Johnny Sexton's audacity has obscured a couple of harsh realities for Ireland. They eeked out a win in Paris in spite of not even threatening to score a try, now lying a slightly distant third in the table with England and Wales clear at the top having picked up four-try bonus point in their respective batterings of Italy and Scotland.
While a Grand Slam is the ultimate aim for this Irish squad, taking Italy for all five match points is critical in safeguarding championship ambitions should the Grand Slam go awry.
In keeping with that, here's the Irish side we'd like to see selected to take the game to Italy on Saturday.
Full-back - Joey Carbery
Rob Kearney had a good game in Paris - he was customarily solid defensively and in the air aside from two aberrations - clumsily dropping a ball in his own half and the poor clearance kick that led to Teddy Thomas try, getting caught between putting the ball into touch or keeping it short enough to allow an efficient kick-chase. His attacking remains frustratingly inhibited at times, as was evident in the first-half of the game in Paris when he tossed the ball wide to Keith Earls too soon, rather than hanging waiting to commit a tackler.
History dictates that Sexton is unlikely to be able to complete five sets of 80 minutes across the entire tournament, meaning Carbery could find him tossed into an inferno without a moment's notice. Having played relatively little rugby since breaking his arm last November, the Italian match will allow him to get up to speed while also giving Ireland's running game a little more edge.
Wingers - Keith Earls and Jordan Larmour
Earls was starved of possession against France, but was ruthlessly efficient with whatever ball he did get, and deserves the chance to run riot against the Italians.
Larmour also deserves his opportunity to shine, with his selection on the wing away to Montpellier perhaps portending his Six Nations involvement.

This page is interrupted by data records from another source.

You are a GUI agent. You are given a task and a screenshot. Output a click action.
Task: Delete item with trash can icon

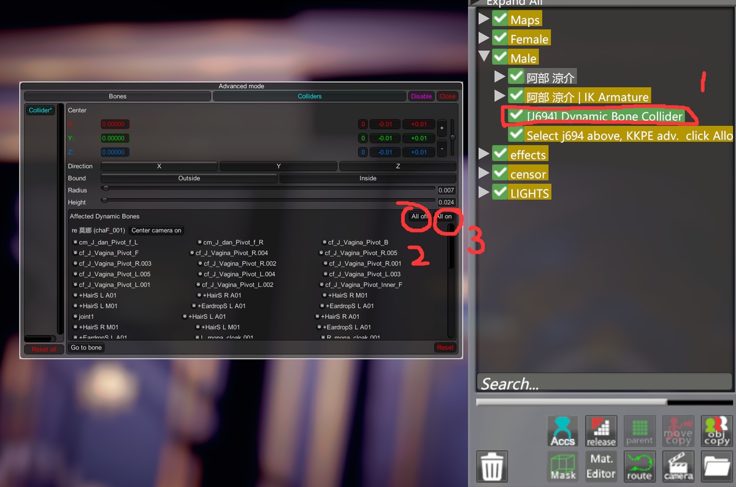(x=491, y=467)

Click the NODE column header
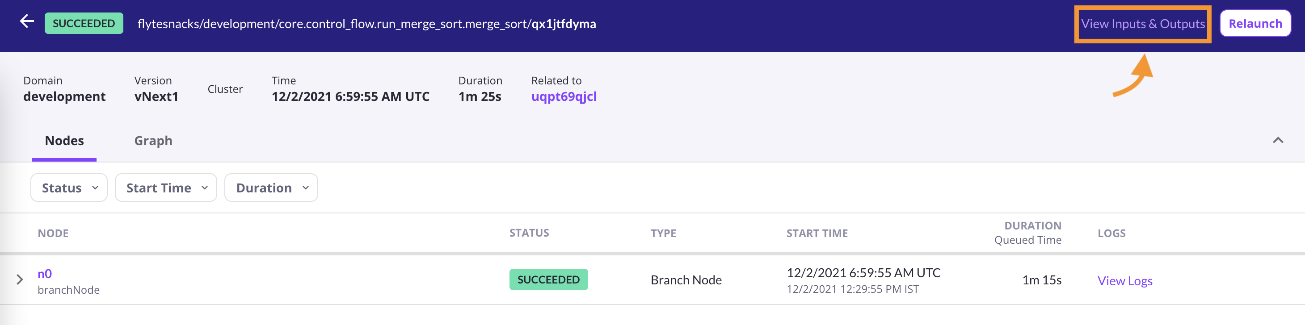53,233
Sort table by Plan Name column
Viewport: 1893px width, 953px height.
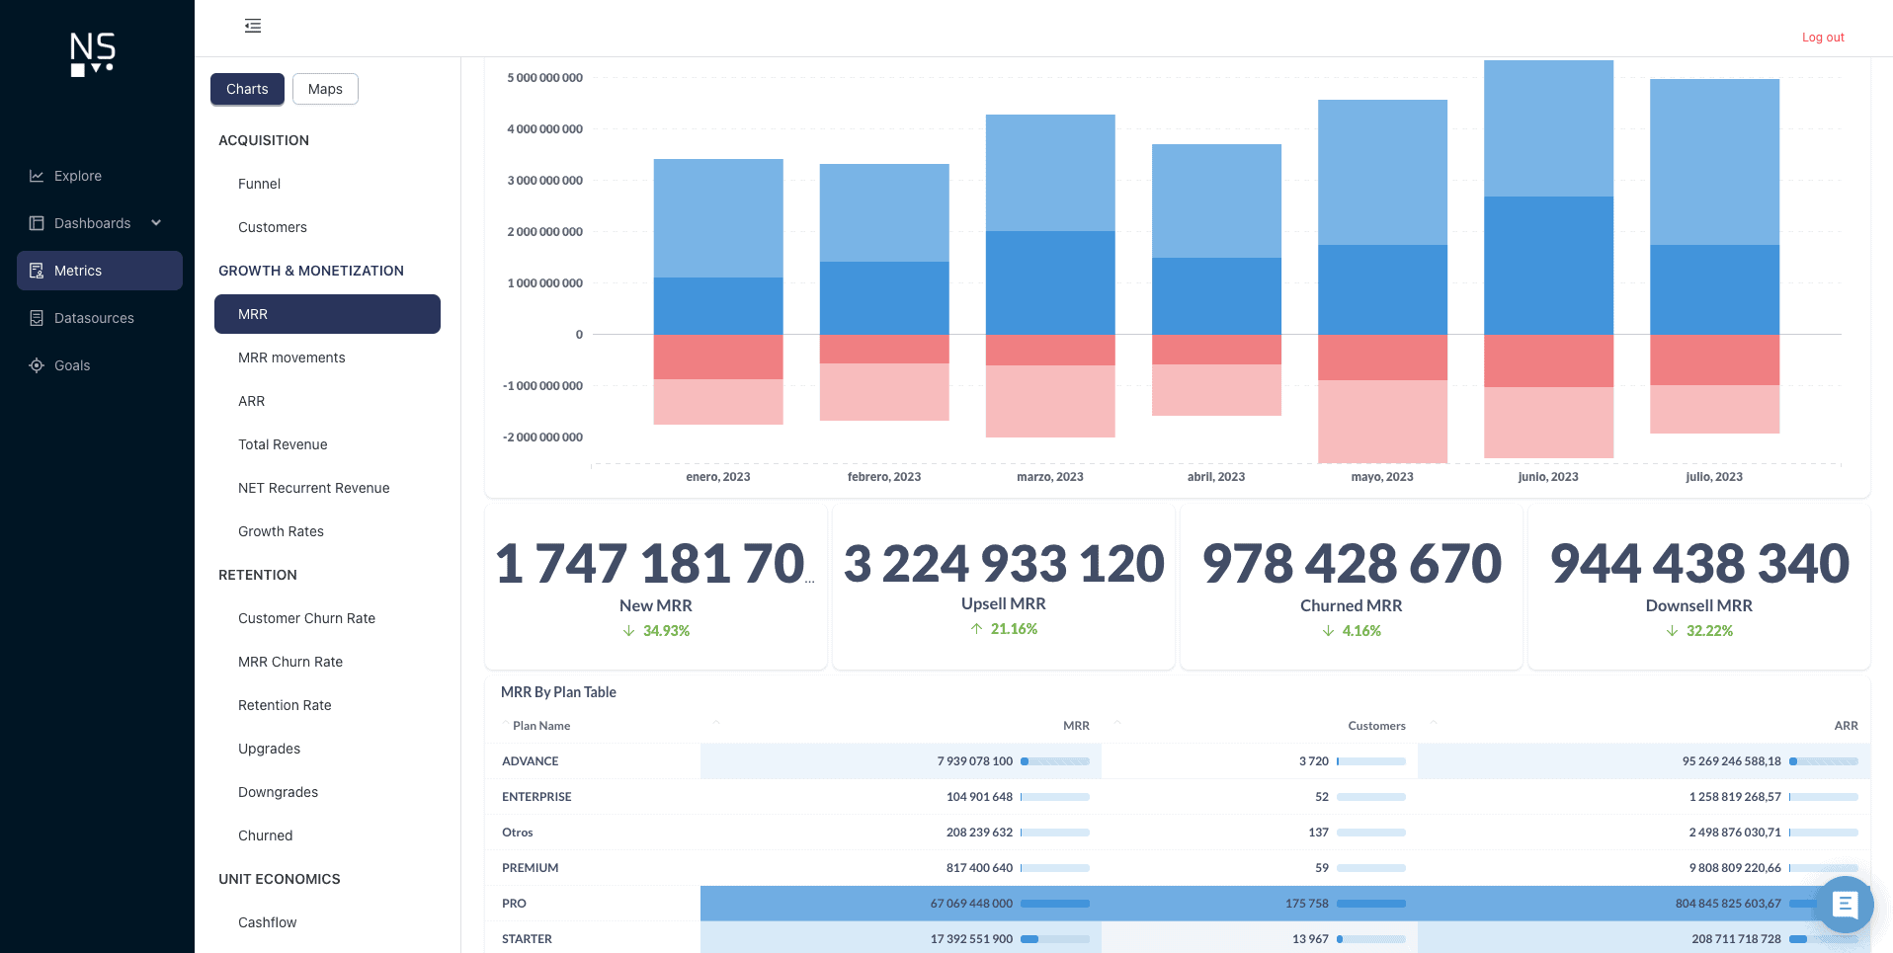point(541,726)
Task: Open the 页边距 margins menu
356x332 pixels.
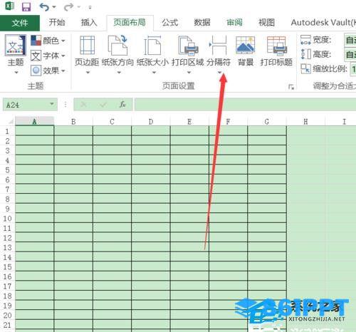Action: coord(87,55)
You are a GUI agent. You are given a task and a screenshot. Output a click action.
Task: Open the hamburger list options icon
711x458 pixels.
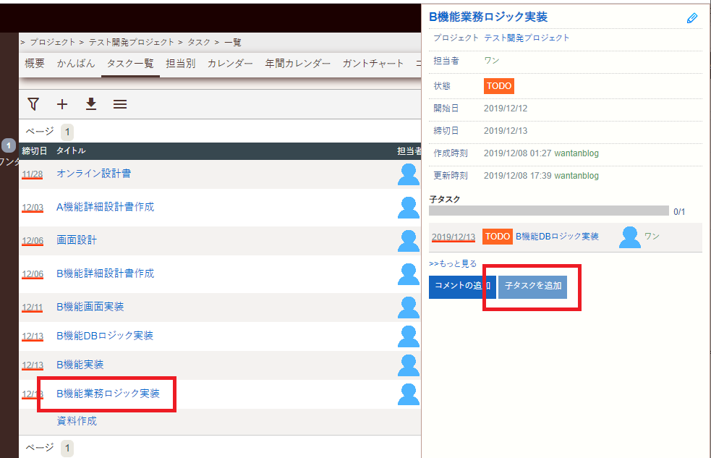(x=119, y=103)
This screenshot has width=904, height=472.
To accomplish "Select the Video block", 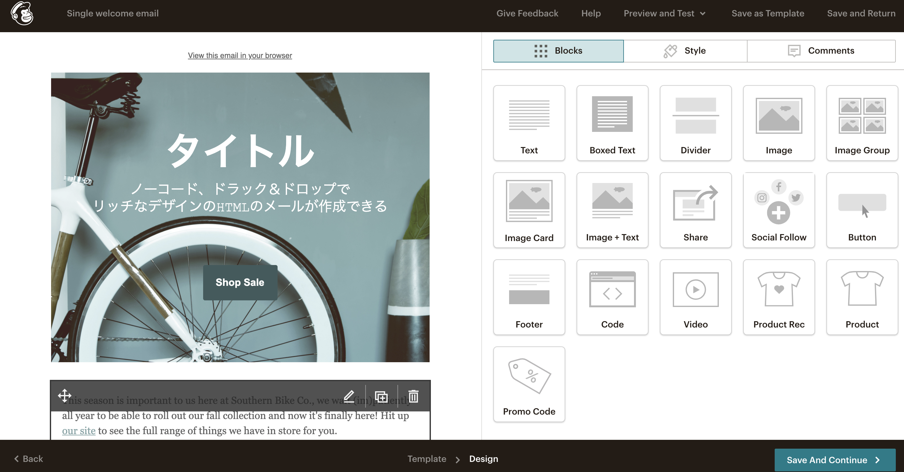I will click(x=695, y=297).
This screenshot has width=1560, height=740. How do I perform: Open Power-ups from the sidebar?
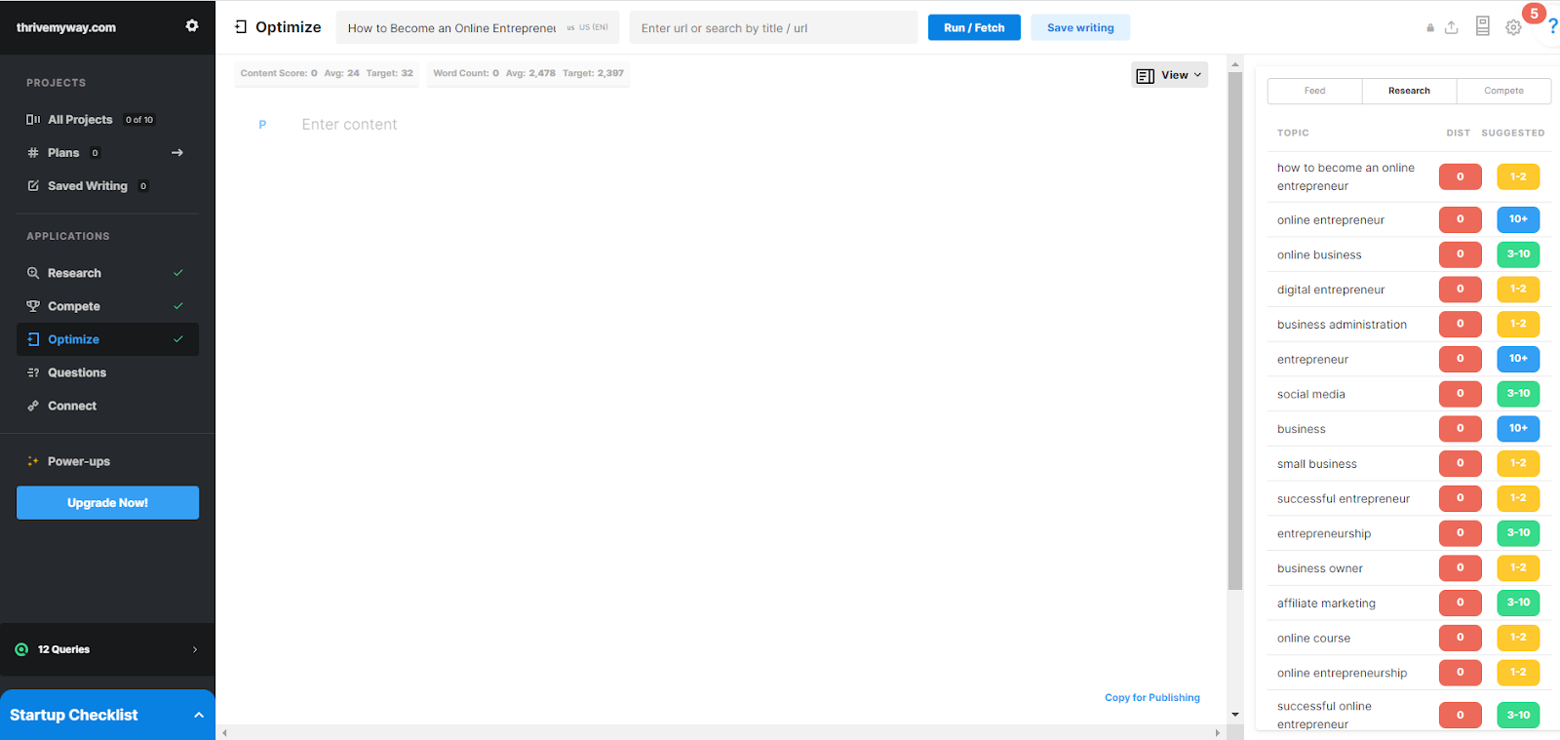pyautogui.click(x=78, y=461)
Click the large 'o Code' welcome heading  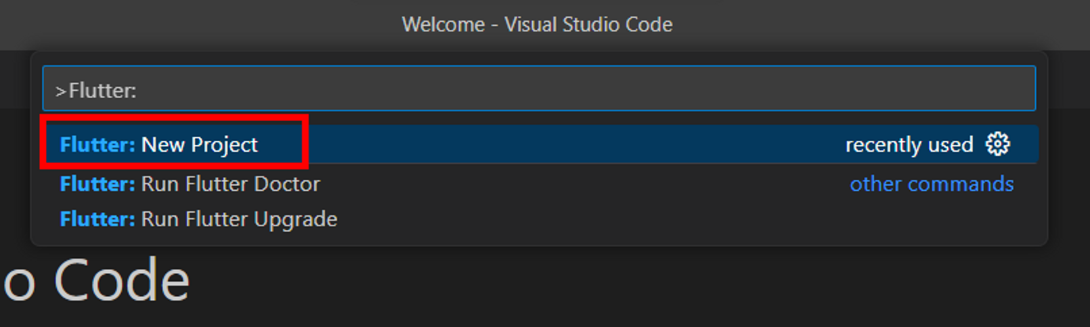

Reviews of Jacob Stockdale's Six Nations debut was skewed by his being conspicuously burned by Teddy Thomas, but that moment was the brutish crescendo of an enervating game in which he carried across short distances as a kind of auxiliary forward.
Stockdale should be on the bench and be given the opportunity to attack some of the space that will be available to him in the final quarter, but Larmour deserves the nod from the beginning.
Centres - Robbie Henshaw and Bundee Aki
Aki should be fit in spite of an Instagram post hinting otherwise, and if he is good to go, he should be given the chance to reprise the old Connacht center-partnership.
Half-backs - Johnny Sexton and Conor Murray
While there might be an argument to wrap both men in cotton wool, better to start them to give us all some peace of mind and keep on target for the bonus point. We'll ideally see Luke McGrath and either Ian Keatley or Joey Carbery at 10 by the 55-minute mark.
Props - Jack McGrath and Tadhg Furlong
Schmidt rotated his loosehead props for the Italian game last year, expect him to do the same this weekend. While Furlong is alongside Sexton and Murray in the irreplaceable category for Ireland, starting him is necessary in order to disabuse the Italians of any early hopes of an upset.
Hooker - Rory Best
The captain should be given the chance to play himself back into form after an indifferent performance in Paris.
Second-row- James Ryan and Iain Henderson
Schmidt made only two changes for the Italian game last year: at prop and at second-row. Henderson lost out on that occasion but should maintain his place this time around, to build his partnership with James Ryan.
Sexton-aside, Ryan was Ireland's best player against France, and will keep his place this weekend.
Flankers - Peter O'Mahony and Dan Leavy
By the mid-point of last year's Six Nations, Ireland's back-row had such depth that Peter O'Mahony couldn't force his way into it. Now, unfortunately, it's looking light - particularly at 7. Josh Van Der Flier will miss the rest of the season, with Sean O'Brien and Tommy O'Donnell also absent this weekend.
Leavy was impressive as Van Der Flier's replacement against France, and will play this weekend. O'Mahony was relatively quiet against France, and is unlikely to repeat that against the Italians.
Number 8 - CJ Stander
Stander followed a poor first-half in Paris with a barnstorming second, with few forwards as influential in rolling through 41 phases to give Sexton the platform to exhibit his genius. Stander ran in a hat-trick in last year's win in Rome, and while he may not repeat the feat in Dublin, he should play.
Cian Healy, Sean Cronin, and John Ryan should be the replacement front row, and expect all three to be on the pitch by the hour mark. Luke McGrath seems to be Schmidt's preferred choice to offer specialist cover for Conor Murray, while we are proposing Ian Keatley as the replacement out-half given that we're starting Joey Carbery at full-back.
Devin Toner should be the main to offer relief to one of his second-rows colleagues, with Jordi Murphy promoted from obscurity to cover the back-row.
Finally, we're keeping Jacob Stockdale in the squad, albeit off the bench.